Blog

Mother, Wife, Trailblazer, Forester: Meet Seronica Renfree

Two days ago, with their two-year old daughter Kinsley, as well as family and friends looking on, Seronica Renfree, a Crane Mills forester, married Michael Biggs, a Crane Mills masticator operator. You might say a new forestry family tree was formed, but for Seronica it was merely a new – albeit life-changing – branch that was added to a family tree with deep roots in the forestry sector. Seronica’s connection to the forestry sector dates to a great grandfather who worked in the woods and a log trucker grandfather and grand uncle. Get the picture? Before you answer, there’s more. Both of her parents and her uncle also worked as log truckers. While most people seek an escape to the forest, Seronica grew up in it, of course physically, but perhaps more importantly, she grew up listening to her family tell stories of their experiences and the people they encountered in the forestry sector. Those tales stayed with her as she set out on what some might call an unconventional path to becoming a forester.

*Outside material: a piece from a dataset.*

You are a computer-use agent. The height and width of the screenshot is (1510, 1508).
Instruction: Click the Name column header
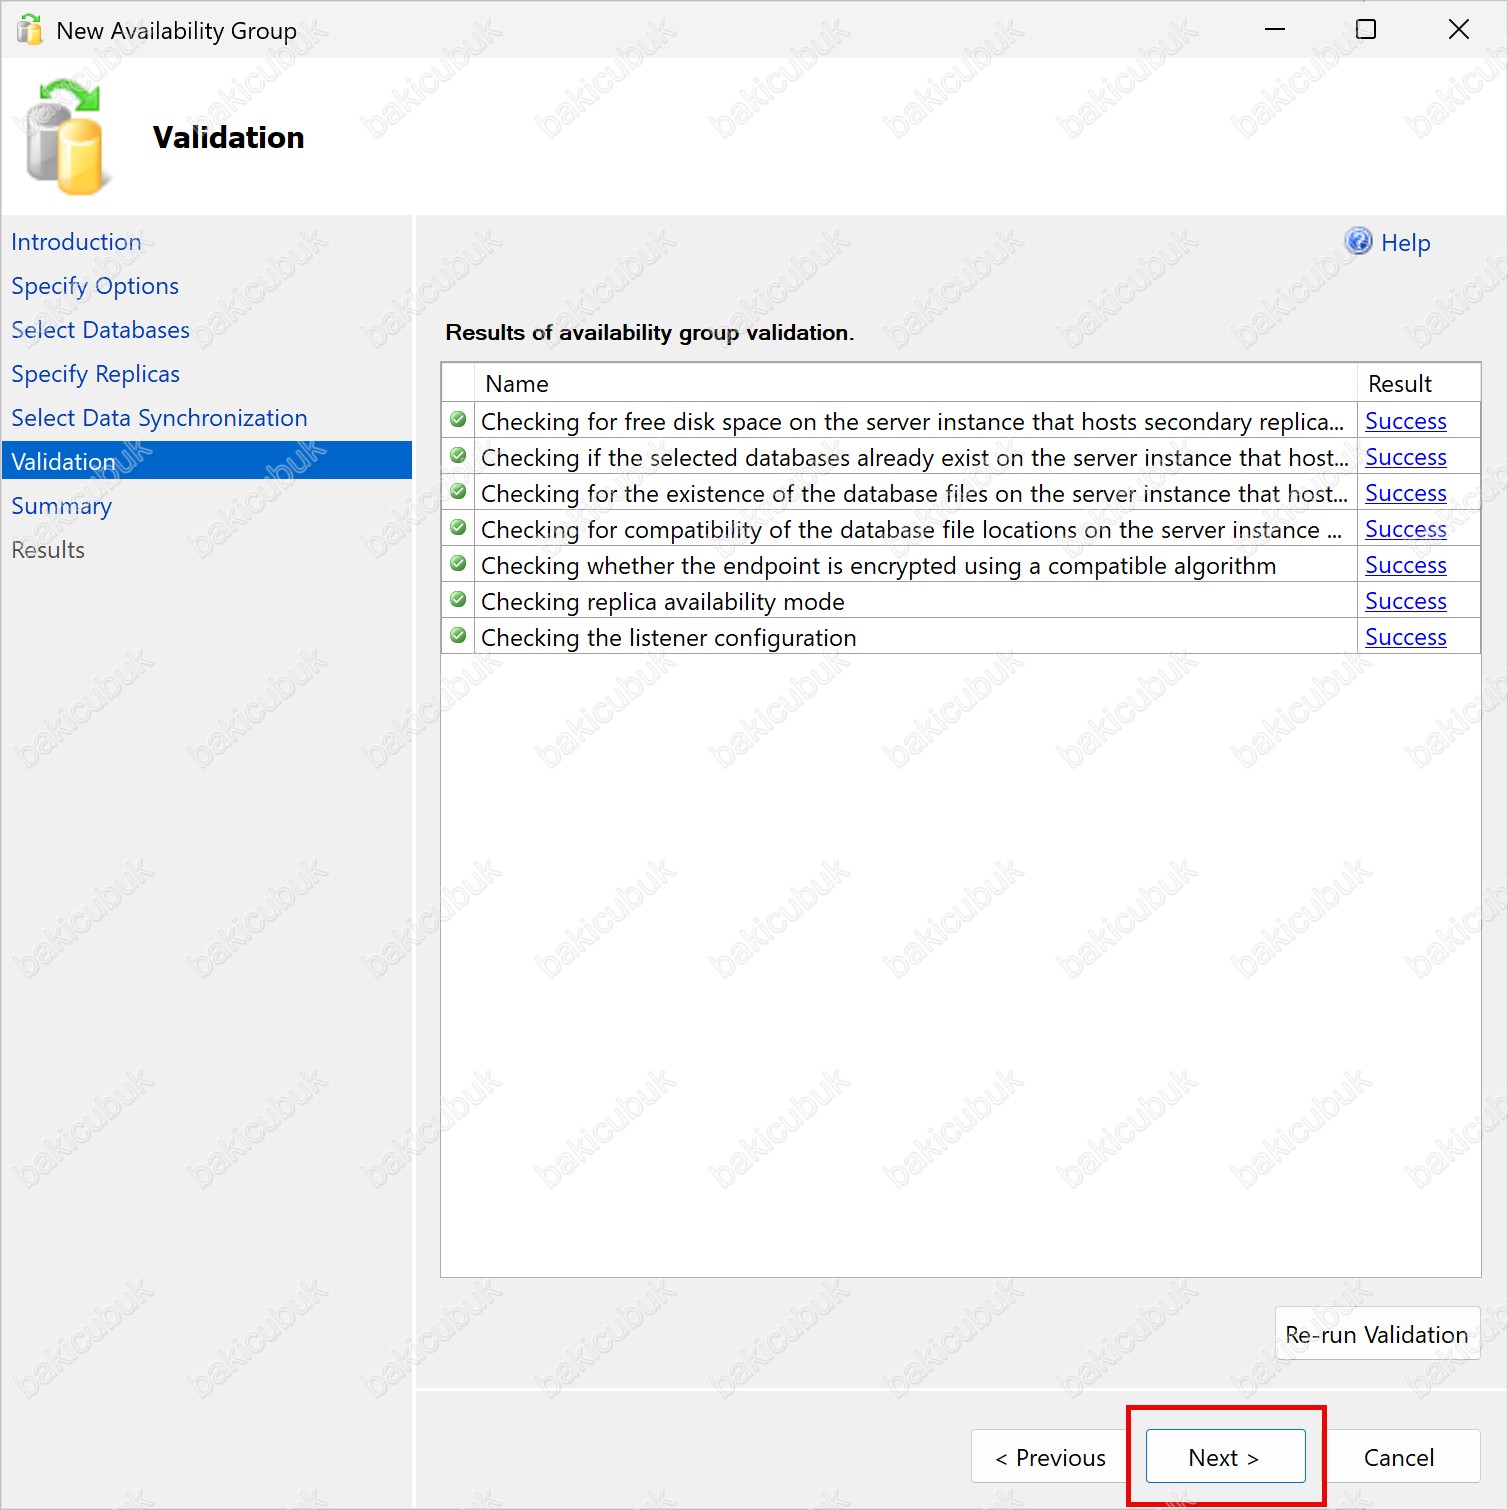516,384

Seronica earned two associate’s degrees in Natural Resources and Forest Science and Technology, as well as a GIS certificate, all from Shasta College, with eyes on a career as a forester. Although she considered other higher education options, she was not eligible for financial aid grants and was adamant about not graduating with the burden of student debt. After stints working for the Lassen National Forest as a timber marker and for PG&E as a utility line contractor, Seronica decided to roll the dice in the hope of landing a more stable position in the industry she always desired to work. She applied for several forester positions with different companies, but nothing materialized. At this point, in May of 2018, Seronica, caring for her newborn, happened upon a job posting on the website of the California Licensed Foresters Association’s website for a forester position with Crane Mills. The demands of being a new mom kept her from applying until a couple months later, but as Seronica, recalls, “My maternity leave was up and I knew I wasn’t going to get anywhere in my current position.” That motivation led her to take the plunge and she reached out to Frank Barron, chief forester at Crane Mills. Seronica interviewed, then the waiting began, but a few months later, Frank offered the position to Seronica, who felt that she was “finally getting her shot.” She would kick off her career as a forester in early 2019.

From the moment she started working for Crane Mills, Seronica quickly realized that the formal education she lacked would cease to be a factor in her career advancement given the unique approach Crane Mills takes to its operations. According to Seronica, that difference is due to Crane Mills foresters “doing everything, from start to finish, when it comes to a timber harvest plan.” Typically, Crane Mills does not hire seasonal employees or contractors to produce the various elements of a timber harvest plan, leaving that complex work to its in-house foresters. Consequently, Seronica has spent the last year and a half receiving a unique “trial by fire” education that quite possibly is not attainable in a classroom setting. While the going is good for Seronica, she also expressed her frustration at the narrow requirements needed to attain her Registered Professional Forester License – she has two additional? years of work experience to complete – given that she did bring a diversity of forestry-related experience to the table. As she puts it, the lack of education “could have been why I was passed up in my previous attempts, even thought I tried to convey my experience in these interviews, but I was never going to let that be an obstacle.” She was right, but Seronica is humble enough to acknowledge that she could not have done it without the support of her parents, who as she says, “have been the most influential people in my life. If it wasn’t for them, I wouldn’t have been interested in this role.”

The support of her parents and other family members were instrumental in Seronica pursuing a career in this male-dominated forestry. So, what advice does Seronica have for women considering a similar pathway? “I think probably the best advice is looking to further your education, but that’s not enough. You have to be tough and have a thick skin. But that shouldn’t scare women away from this sector. The industry is looking for women to get more involved in forestry, because they realize that a female can work just hard as a male and do just as much.” She also punctuated this advice by explaining that, from day one, she was accepted with open arms by Crane Mills.

Seronica, who did high school rodeo – including barrel racing and goat tying – owns three horses and even does work for local ranchers. From gathering to branding to shipping cattle, she does it all. She is not typical. She has blazed her own trail. At 29 years old, she has many years left in this industry and she is the standard bearer for a new kind of forester.